**THE PROBLEM:** Repeat every line of the records below word for word, leaving out the pictures.

**AVAILABLE RECORDS:**
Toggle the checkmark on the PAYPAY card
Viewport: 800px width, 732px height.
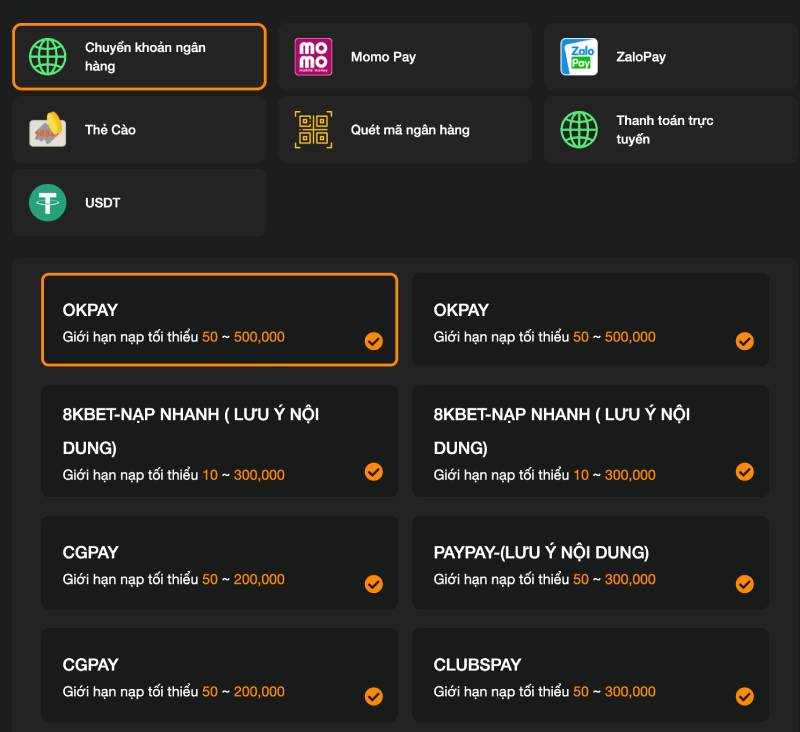[744, 584]
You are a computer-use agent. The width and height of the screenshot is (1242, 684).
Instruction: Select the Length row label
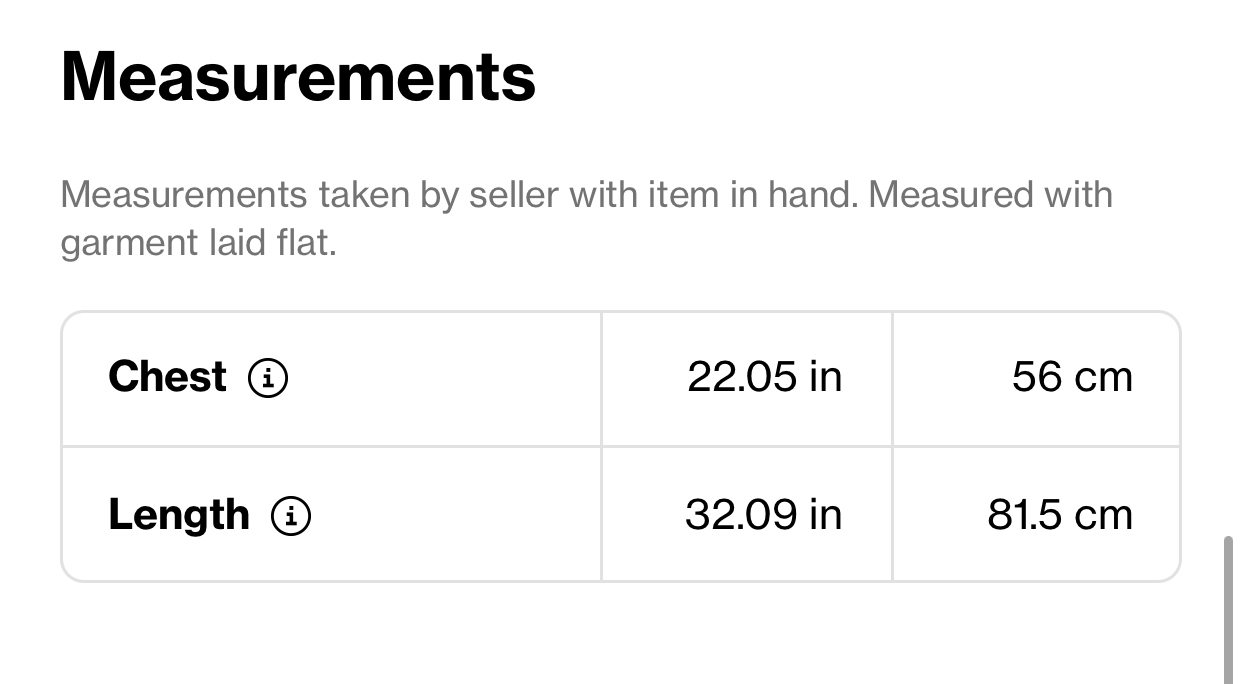pos(179,515)
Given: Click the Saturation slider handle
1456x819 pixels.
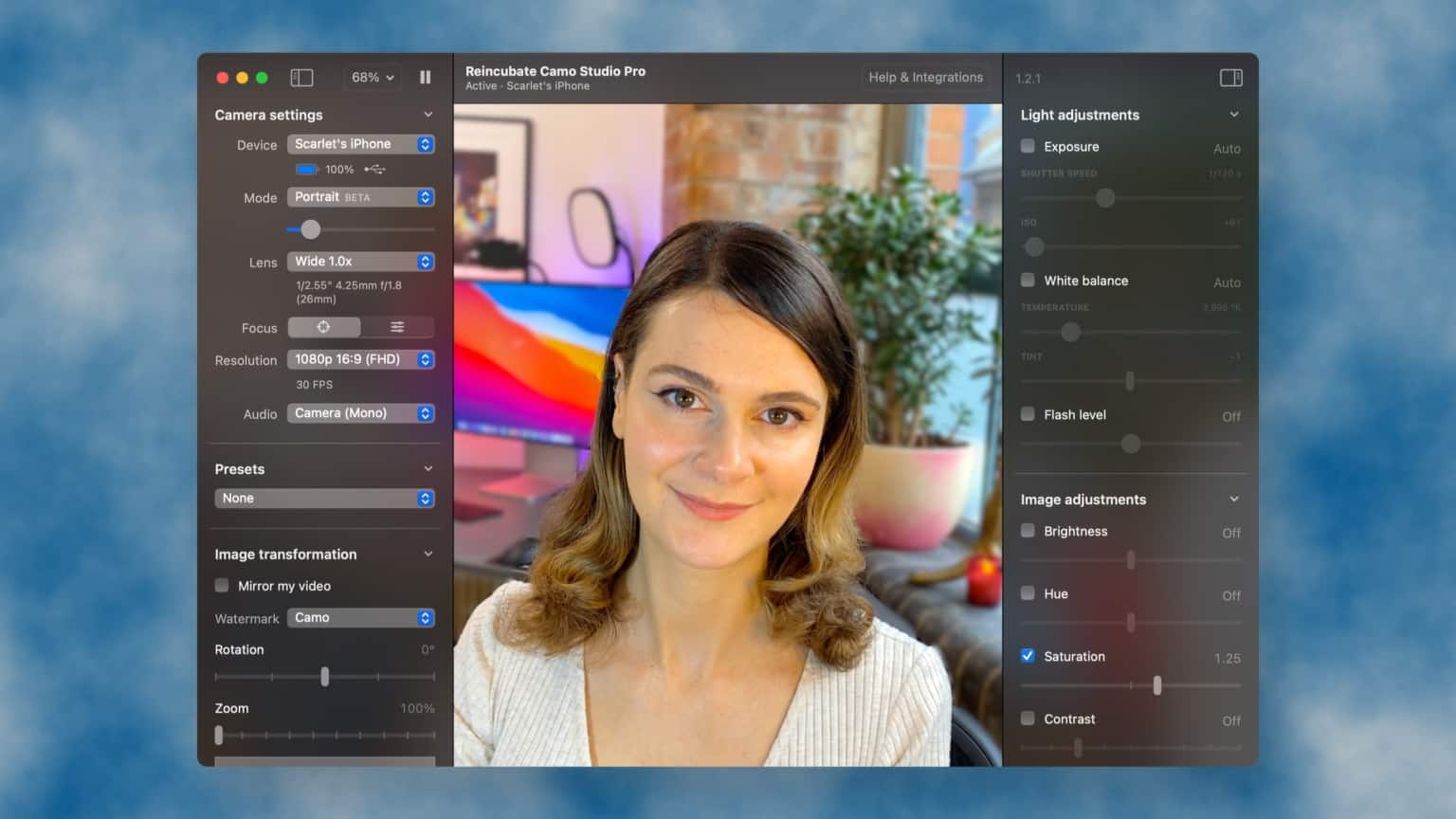Looking at the screenshot, I should [1156, 685].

**RESPONSE:**
Toggle the checkmark on the PAYPAY card
Viewport: 800px width, 732px height.
[744, 584]
You are a computer-use agent. The width and height of the screenshot is (1242, 684).
Instruction: Select the Length row label
pos(179,515)
Given: Click the Saturation slider handle
1456x819 pixels.
Looking at the screenshot, I should [1156, 685].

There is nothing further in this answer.